## [Your task]
Please render the items below as a Markdown table with the columns Row and Line, from the line containing "You are a computer-use agent. The width" through the line containing "Go to the Query", both included. Number each row and leave out blank lines.

## [Data shown]
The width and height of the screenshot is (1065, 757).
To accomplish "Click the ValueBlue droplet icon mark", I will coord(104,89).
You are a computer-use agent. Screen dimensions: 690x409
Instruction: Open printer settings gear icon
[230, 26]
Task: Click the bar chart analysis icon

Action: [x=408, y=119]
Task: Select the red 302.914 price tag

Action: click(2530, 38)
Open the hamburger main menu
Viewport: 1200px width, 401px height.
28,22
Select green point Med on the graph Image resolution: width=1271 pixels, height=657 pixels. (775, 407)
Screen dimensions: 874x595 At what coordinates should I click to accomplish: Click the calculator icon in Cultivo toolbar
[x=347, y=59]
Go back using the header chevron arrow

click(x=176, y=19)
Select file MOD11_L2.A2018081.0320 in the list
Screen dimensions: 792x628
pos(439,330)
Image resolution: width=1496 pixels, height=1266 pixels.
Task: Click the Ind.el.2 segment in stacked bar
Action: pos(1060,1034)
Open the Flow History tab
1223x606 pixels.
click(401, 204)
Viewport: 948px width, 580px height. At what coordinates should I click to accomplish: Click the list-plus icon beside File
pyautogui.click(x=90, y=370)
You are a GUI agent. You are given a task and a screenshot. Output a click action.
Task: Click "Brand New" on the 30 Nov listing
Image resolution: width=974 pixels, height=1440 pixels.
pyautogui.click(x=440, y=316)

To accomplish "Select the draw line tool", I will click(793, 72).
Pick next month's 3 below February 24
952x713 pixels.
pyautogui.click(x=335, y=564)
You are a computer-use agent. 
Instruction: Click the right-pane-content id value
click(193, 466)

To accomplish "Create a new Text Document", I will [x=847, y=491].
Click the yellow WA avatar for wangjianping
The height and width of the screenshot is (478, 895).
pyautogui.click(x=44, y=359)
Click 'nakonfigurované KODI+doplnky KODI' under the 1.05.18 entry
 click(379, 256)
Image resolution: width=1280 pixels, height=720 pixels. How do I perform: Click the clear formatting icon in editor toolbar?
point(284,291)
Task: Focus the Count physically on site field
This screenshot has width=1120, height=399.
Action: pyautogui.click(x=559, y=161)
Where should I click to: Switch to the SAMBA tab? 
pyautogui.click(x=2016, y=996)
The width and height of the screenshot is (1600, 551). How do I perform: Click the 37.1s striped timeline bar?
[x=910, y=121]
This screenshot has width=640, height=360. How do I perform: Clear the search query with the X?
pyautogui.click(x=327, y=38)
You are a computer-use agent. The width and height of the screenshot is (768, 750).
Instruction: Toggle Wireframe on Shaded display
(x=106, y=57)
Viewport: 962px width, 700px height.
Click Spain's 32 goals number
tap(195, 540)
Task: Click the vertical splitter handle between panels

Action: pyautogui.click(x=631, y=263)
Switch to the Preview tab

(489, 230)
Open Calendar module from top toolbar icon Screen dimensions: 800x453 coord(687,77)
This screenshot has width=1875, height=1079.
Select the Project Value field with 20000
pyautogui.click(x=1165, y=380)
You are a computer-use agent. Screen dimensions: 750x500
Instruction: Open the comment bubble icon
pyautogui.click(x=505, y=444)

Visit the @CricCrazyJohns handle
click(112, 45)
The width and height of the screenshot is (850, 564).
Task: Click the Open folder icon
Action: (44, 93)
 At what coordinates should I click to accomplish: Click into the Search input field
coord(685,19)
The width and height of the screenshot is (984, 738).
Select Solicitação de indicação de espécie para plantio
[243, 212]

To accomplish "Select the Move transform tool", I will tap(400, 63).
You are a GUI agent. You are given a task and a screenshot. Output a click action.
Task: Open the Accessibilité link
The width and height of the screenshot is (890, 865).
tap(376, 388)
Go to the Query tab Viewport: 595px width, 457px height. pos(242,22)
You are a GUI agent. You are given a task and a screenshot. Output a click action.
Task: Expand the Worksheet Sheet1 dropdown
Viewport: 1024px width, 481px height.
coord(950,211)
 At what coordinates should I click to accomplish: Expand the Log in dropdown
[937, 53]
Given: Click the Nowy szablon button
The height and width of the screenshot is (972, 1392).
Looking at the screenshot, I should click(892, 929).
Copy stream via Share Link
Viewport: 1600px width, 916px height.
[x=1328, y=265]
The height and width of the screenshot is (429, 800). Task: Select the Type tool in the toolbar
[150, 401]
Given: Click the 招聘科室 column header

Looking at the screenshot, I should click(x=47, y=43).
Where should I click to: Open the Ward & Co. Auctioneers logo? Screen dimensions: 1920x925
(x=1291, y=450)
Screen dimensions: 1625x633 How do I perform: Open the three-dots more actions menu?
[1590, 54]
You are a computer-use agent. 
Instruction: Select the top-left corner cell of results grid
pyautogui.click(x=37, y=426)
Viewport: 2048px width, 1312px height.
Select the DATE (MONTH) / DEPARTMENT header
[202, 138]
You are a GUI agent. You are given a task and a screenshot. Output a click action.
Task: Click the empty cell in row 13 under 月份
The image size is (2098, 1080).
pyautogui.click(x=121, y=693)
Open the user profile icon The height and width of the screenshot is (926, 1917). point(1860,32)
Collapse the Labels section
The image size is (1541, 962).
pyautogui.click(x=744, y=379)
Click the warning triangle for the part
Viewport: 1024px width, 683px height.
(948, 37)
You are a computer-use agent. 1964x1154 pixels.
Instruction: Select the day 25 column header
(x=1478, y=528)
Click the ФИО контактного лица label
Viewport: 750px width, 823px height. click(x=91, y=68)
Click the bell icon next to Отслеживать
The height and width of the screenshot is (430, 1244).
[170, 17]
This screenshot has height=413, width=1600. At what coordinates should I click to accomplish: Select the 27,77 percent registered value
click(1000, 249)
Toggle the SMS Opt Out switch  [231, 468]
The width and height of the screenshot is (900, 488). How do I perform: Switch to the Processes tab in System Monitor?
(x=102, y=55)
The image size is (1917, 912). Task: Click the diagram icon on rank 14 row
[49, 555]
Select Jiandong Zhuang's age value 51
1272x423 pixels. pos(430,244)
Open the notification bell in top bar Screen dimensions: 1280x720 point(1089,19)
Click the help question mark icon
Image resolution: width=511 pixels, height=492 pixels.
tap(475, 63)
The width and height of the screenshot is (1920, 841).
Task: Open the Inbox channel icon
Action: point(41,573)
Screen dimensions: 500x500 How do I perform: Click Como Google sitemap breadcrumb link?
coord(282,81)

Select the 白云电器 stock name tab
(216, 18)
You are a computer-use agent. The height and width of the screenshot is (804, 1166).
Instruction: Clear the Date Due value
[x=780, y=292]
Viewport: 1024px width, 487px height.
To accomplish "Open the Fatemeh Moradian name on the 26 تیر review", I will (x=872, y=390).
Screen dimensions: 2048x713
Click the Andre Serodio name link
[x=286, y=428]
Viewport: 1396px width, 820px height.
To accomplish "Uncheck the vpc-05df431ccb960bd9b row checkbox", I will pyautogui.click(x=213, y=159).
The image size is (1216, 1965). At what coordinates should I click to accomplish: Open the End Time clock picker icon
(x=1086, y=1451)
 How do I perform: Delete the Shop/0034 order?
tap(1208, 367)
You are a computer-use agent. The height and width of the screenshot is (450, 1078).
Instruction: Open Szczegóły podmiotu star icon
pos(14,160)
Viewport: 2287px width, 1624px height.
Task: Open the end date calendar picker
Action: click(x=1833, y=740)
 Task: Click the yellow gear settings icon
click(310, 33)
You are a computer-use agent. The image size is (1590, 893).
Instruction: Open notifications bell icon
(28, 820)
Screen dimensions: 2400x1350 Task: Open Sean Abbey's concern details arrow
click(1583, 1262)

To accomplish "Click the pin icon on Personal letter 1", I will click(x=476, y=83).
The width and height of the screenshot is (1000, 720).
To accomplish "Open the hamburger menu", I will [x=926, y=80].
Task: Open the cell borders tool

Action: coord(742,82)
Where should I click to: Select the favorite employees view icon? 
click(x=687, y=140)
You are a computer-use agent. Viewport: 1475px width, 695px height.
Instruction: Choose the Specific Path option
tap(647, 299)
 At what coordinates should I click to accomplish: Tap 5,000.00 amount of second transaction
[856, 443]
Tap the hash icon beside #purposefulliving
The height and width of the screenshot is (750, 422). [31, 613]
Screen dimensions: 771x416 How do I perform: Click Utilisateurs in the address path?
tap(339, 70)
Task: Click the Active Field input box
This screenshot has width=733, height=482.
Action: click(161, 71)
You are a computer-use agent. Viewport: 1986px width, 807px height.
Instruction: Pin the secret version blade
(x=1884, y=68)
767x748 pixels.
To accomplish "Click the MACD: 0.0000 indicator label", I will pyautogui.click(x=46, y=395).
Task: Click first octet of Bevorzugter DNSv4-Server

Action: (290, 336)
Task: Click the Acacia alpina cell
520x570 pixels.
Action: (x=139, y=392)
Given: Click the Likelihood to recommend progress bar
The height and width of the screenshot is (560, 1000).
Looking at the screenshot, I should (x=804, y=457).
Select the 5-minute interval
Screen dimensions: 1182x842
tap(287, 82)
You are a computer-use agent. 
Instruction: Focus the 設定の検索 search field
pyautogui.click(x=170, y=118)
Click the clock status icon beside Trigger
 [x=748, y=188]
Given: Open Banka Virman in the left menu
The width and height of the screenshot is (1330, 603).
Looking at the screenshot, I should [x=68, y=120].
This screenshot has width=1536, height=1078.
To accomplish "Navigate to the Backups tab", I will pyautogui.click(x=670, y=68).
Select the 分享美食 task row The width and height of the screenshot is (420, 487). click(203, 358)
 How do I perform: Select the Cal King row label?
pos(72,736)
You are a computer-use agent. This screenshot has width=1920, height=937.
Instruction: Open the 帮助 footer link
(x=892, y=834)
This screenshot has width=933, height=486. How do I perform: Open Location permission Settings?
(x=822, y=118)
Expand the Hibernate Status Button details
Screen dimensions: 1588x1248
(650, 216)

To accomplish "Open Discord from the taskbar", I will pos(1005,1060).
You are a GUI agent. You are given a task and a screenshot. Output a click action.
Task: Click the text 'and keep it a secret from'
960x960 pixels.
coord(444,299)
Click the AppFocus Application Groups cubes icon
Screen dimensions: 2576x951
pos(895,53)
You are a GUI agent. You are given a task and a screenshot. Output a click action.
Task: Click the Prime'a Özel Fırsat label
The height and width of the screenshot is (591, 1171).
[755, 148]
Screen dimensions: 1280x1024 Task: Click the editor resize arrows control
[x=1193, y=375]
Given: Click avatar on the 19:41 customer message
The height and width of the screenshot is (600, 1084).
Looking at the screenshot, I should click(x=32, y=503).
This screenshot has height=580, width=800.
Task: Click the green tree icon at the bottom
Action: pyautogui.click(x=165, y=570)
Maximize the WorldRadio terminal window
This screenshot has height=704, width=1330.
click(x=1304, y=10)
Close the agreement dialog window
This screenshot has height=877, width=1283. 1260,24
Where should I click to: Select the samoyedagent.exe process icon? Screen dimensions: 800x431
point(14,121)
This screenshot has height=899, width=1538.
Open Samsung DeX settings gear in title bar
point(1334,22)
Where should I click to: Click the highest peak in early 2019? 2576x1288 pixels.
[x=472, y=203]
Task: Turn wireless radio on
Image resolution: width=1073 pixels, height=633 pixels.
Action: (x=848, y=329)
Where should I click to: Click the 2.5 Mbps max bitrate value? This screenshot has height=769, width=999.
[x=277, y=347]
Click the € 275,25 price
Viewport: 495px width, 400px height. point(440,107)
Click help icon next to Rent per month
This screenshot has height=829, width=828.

## [Exercise solution]
| Row | Line |
|---|---|
| 1 | You are a computer-use agent. The width and height of the screenshot is (768, 750). |
| 2 | Instruction: Toggle Wireframe on Shaded display |
| 3 | (x=106, y=57) |
| 4 | Viewport: 962px width, 700px height. |
| 5 | Click Spain's 32 goals number |
| 6 | tap(195, 540) |
| 7 | Task: Click the vertical splitter handle between panels |
| 8 | Action: pyautogui.click(x=631, y=263) |
| 9 | Switch to the Preview tab |
| 10 | (489, 230) |
| 11 | Open Calendar module from top toolbar icon Screen dimensions: 800x453 coord(687,77) |
| 12 | This screenshot has width=1875, height=1079. |
| 13 | Select the Project Value field with 20000 |
| 14 | pyautogui.click(x=1165, y=380) |
| 15 | You are a computer-use agent. Screen dimensions: 750x500 |
| 16 | Instruction: Open the comment bubble icon |
| 17 | pyautogui.click(x=505, y=444) |
| 18 | Visit the @CricCrazyJohns handle |
| 19 | click(112, 45) |
| 20 | The width and height of the screenshot is (850, 564). |
| 21 | Task: Click the Open folder icon |
| 22 | Action: (44, 93) |
| 23 |  At what coordinates should I click to accomplish: Click into the Search input field |
| 24 | coord(685,19) |
| 25 | The width and height of the screenshot is (984, 738). |
| 26 | Select Solicitação de indicação de espécie para plantio |
| 27 | [243, 212] |
| 28 | To accomplish "Select the Move transform tool", I will tap(400, 63). |
| 29 | You are a GUI agent. You are given a task and a screenshot. Output a click action. |
| 30 | Task: Open the Accessibilité link |
| 31 | The width and height of the screenshot is (890, 865). |
| 32 | tap(376, 388) |
| 33 | Go to the Query tab Viewport: 595px width, 457px height. pos(242,22) |